Вы, конечно, поймете мое беспокойство как отца о судьбе моего сына и мое страстное желание, чтобы моего сына освободили и вернули домой. Я имею намерение просить юсу-дарственный департамент и президента Соединенных Штатов об обмене с целью освобождения моего сына. Я имею в виду, что буду настаивать и сделаю все возможное, чтобы добиться от моего правительства вашего освобождения и возвращения на родину, если власти вашей страны освободят моего сына и разрешат ему вернуться ко мне. Если вы согласны действовать в этом направлении, я был бы вам обязан, если вы сообщите мне об этом и поставите в известность власти вашей страны.
Я был бы признателен, если бы вы возможно скорее написали по данному вопросу.
(подпись)
Искренне
На это Абель ответил:
«Уважаемый г-н Пауэрс!
Как я ни ценю и понимаю вашу заботу о безопасности и возвращении вашего сына, я, к сожалению, должен сказать, что, учитывая все обстоятельства, вашу просьбу следует адресовать не мне. Видимо, вы должны были обратиться к моей жене. К сожалению, мне по указанию министерства юстиции не позволяют писать семье, и поэтому я не могу сообщить ей о вашей просьбе лично».
Полковник никогда не упускал случая уязвить министерство юстиции в связи с лишением его права на переписку.
В последовавшем затем письме ко мне Абель просил, чтобы я отослал копии писем адвокату его жены в Восточном Берлине Фогелю и полностью ввел в курс событий г-жу Абель.
Ранее я сообщал Абелю, что отправляюсь по делам в Европу, и это побудило его написать, что, «пожалуй, было бы полезным, если бы вы смогли встретиться с адвокатом моей жены… Он мог бы получить от вас гораздо более ясное представление о сложившейся ситуации, чем из любой переписки. Надеюсь, что у вас будет приятное путешествие».
Абель, несомненно, понимал, что теперь появилась возможность соответствующей сделки.
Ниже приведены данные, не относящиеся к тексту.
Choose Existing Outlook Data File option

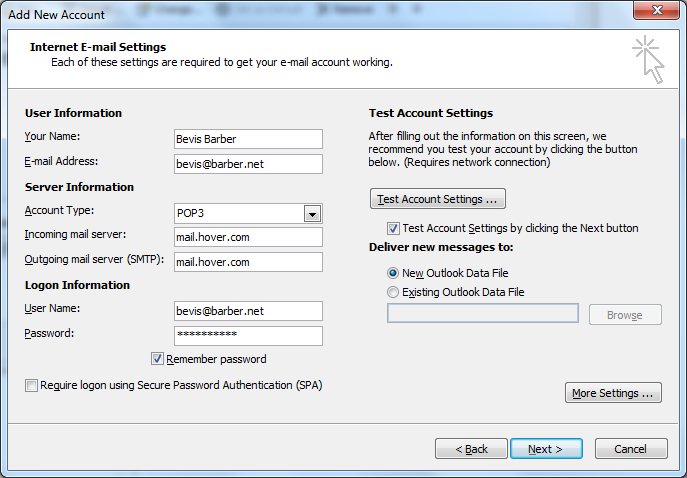click(393, 292)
Я предоставил копии этих писем в распоряжение ФБР в Нью-Йорке и ЦРУ в Вашингтоне и по рекомендации правительства передал телеграфным агентствам краткое сообщение о письмах Пауэрса и Абеля. В результате эта история снова появилась на первых страницах газет под такими заголовками: «ПЕРСПЕКТИВА ОБМЕНА ШПИОНАМИ — ПАУЭРСА НА АБЕЛЯ»; «США ИЗУЧАЮТ ПРЕДЛОЖЕНИЕ ОТЦА ЛЕТЧИКА». Но министерство юстиции и государственный департамент немедленно опубликовали заявление: «Комментариев нет». Тем не менее один из высокопоставленных, но анонимных источников осторожно пояснил, что имеются два обстоятельства, препятствующих такому обмену: 1) Пауэрсу еще предстоит суд по обвинению в шпионаже; и 2) русские никогда не признавали, что Абель является их агентом, не говоря уже о признании его советским гражданином. Для советского правительства вступить в переговоры об обмене Абеля было бы равносильно признанию того, что оно санкционировало проведение шпионской деятельности.
Именно поэтому Абель был недоволен сообщениями печати и послал мне по этому поводу резкую записку. Он писал:
«У меня не такое положение, чтобы проявить инициативу в отношении переговоров об обмене или участвовать в них. Я отправил копии писем О. Пауэрса и моего ответа исключительно для сведения моей жены. Я хочу, чтобы г-н Фогель знал, что сообщения в печати появились не по моей инициативе… Я считаю, что в данном случае нет необходимости в рекламе, и считаю, что нецелесообразно что-либо предпринимать, что могло бы ей способствовать».
Но в общем эта реклама привела к положительным результатам. В газетах ряда городов США появились редакционные статьи в поддержку предлагаемого обмена. Их содержание, в общем-то, сводилось к тому, что «мы хотели бы, чтобы Фрэнсис Пауэрс вернулся на родину». А тем временем сообщения телеграфных агентств, на что мы и рассчитывали, тщательно изучались в Москве.
На другой день в десять часов утра я со своим сыном Джоном выехал по делам в Лондон на борту лайнера «Нью-Амстердам».